Segment Open

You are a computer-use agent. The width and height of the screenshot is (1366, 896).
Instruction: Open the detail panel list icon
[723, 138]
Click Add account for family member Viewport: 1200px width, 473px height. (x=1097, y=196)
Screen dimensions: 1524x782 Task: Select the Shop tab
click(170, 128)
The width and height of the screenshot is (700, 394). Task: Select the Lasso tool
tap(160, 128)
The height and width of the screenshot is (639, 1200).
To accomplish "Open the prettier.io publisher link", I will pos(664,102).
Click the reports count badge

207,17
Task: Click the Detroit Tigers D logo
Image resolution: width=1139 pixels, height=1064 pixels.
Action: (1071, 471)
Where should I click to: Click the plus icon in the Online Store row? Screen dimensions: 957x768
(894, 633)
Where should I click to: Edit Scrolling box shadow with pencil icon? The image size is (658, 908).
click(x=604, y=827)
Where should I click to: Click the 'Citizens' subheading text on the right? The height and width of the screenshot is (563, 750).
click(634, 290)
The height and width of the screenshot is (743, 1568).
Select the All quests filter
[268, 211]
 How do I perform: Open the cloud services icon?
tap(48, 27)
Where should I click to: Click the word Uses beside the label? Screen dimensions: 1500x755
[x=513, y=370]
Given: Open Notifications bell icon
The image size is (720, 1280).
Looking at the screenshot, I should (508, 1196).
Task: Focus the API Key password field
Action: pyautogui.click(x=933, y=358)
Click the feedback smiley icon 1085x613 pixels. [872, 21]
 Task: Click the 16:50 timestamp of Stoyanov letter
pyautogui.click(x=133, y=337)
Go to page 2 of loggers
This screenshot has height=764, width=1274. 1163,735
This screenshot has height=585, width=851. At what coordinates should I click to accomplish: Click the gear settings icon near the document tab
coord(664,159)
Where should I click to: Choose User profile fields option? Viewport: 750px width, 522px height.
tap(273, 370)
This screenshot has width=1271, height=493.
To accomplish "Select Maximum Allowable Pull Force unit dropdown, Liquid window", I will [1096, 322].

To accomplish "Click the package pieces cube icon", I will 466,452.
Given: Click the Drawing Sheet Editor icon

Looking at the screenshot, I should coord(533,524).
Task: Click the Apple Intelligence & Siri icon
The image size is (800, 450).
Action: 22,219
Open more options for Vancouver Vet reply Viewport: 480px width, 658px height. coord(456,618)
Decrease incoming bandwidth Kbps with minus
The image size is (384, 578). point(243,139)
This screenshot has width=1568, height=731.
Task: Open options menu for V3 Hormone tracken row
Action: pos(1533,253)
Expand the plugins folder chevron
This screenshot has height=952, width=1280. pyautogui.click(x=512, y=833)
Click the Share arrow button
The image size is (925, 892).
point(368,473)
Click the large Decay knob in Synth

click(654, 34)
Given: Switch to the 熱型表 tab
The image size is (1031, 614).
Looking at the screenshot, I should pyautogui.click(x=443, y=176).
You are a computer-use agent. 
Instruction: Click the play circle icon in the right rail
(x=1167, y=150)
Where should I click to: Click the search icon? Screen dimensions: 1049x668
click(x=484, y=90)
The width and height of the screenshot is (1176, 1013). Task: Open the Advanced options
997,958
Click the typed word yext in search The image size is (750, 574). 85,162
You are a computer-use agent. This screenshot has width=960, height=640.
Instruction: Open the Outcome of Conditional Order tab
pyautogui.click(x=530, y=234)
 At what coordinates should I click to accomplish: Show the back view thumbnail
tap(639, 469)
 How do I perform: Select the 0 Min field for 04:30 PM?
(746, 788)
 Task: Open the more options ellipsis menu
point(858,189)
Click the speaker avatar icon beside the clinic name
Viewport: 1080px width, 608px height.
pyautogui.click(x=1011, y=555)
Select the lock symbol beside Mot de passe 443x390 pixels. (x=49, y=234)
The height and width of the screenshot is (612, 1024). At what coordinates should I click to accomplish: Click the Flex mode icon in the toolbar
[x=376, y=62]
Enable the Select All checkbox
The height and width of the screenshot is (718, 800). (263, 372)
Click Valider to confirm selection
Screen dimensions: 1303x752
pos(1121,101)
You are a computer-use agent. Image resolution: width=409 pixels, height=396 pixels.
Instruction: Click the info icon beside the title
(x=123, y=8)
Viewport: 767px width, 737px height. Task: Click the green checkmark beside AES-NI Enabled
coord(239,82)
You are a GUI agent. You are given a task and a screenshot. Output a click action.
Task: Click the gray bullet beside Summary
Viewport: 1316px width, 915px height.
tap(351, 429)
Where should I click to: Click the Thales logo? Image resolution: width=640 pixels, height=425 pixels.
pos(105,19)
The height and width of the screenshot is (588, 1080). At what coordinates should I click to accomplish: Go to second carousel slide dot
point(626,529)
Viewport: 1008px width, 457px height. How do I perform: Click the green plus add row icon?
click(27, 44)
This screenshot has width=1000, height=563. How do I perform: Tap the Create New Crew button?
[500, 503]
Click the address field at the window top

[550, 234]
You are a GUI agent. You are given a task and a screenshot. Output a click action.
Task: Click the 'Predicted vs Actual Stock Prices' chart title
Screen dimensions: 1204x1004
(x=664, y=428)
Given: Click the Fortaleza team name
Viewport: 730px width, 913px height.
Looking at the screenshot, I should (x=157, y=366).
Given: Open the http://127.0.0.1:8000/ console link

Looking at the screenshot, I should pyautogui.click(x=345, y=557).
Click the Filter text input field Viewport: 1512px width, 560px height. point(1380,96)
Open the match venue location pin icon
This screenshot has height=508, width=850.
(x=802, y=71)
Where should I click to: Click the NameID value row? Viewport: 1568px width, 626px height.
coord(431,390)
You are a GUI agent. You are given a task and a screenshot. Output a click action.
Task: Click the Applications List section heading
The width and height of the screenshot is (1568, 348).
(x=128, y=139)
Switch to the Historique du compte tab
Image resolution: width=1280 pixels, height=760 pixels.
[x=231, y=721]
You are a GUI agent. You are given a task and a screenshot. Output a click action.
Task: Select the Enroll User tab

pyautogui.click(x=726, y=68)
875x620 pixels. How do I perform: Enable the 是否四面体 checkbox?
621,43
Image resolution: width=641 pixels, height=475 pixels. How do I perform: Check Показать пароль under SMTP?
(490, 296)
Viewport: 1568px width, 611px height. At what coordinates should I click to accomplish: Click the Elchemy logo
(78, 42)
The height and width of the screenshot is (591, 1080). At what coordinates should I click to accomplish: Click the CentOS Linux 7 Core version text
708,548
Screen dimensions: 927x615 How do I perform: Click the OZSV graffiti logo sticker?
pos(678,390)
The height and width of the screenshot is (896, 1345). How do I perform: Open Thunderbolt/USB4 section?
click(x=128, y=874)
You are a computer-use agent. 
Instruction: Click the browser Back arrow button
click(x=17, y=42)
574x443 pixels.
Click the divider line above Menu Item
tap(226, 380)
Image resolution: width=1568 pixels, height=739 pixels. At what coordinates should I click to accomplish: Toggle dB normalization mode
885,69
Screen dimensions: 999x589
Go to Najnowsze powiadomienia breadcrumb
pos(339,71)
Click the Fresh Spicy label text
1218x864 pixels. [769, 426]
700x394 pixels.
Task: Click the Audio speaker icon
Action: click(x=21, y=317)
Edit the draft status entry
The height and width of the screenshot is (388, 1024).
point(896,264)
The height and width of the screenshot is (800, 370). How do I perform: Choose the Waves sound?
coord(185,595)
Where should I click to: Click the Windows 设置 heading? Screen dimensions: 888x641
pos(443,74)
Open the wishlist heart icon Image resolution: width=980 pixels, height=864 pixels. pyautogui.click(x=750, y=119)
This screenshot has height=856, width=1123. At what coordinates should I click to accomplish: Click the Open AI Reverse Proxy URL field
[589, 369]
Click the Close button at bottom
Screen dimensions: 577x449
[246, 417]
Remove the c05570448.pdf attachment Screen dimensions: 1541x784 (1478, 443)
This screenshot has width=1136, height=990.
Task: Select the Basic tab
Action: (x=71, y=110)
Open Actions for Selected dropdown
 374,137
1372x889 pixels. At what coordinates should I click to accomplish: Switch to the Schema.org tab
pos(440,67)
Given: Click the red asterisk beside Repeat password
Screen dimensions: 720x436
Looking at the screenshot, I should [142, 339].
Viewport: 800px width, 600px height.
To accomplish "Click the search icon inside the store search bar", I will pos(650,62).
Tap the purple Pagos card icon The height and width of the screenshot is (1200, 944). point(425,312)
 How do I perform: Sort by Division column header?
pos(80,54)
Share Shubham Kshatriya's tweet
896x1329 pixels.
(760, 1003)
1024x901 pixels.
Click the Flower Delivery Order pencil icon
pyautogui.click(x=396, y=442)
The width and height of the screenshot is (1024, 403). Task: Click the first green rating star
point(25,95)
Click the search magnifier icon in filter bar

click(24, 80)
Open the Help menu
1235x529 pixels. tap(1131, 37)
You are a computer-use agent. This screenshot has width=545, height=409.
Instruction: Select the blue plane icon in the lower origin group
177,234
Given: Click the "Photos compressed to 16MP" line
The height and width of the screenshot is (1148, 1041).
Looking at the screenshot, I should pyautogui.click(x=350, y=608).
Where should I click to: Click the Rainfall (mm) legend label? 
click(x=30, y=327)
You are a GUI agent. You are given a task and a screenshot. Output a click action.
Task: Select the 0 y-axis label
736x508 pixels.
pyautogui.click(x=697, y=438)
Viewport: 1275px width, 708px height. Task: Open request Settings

Segment Closed

Write out exactly the lines above between the line with "Click the divider line above Menu Item" and the line with "1024x901 pixels.", inclusive, and nothing beyond them.

Click the divider line above Menu Item
tap(226, 380)
Image resolution: width=1568 pixels, height=739 pixels. At what coordinates should I click to accomplish: Toggle dB normalization mode
885,69
Screen dimensions: 999x589
Go to Najnowsze powiadomienia breadcrumb
pos(339,71)
Click the Fresh Spicy label text
1218x864 pixels. [769, 426]
700x394 pixels.
Task: Click the Audio speaker icon
Action: click(x=21, y=317)
Edit the draft status entry
The height and width of the screenshot is (388, 1024).
point(896,264)
The height and width of the screenshot is (800, 370). How do I perform: Choose the Waves sound?
coord(185,595)
Where should I click to: Click the Windows 设置 heading? Screen dimensions: 888x641
pos(443,74)
Open the wishlist heart icon Image resolution: width=980 pixels, height=864 pixels. pyautogui.click(x=750, y=119)
This screenshot has height=856, width=1123. At what coordinates should I click to accomplish: Click the Open AI Reverse Proxy URL field
[589, 369]
Click the Close button at bottom
Screen dimensions: 577x449
[246, 417]
Remove the c05570448.pdf attachment Screen dimensions: 1541x784 (1478, 443)
This screenshot has width=1136, height=990.
Task: Select the Basic tab
Action: (x=71, y=110)
Open Actions for Selected dropdown
 374,137
1372x889 pixels. At what coordinates should I click to accomplish: Switch to the Schema.org tab
pos(440,67)
Given: Click the red asterisk beside Repeat password
Screen dimensions: 720x436
Looking at the screenshot, I should [142, 339].
Viewport: 800px width, 600px height.
To accomplish "Click the search icon inside the store search bar", I will pos(650,62).
Tap the purple Pagos card icon The height and width of the screenshot is (1200, 944). point(425,312)
 How do I perform: Sort by Division column header?
pos(80,54)
Share Shubham Kshatriya's tweet
896x1329 pixels.
(760, 1003)
1024x901 pixels.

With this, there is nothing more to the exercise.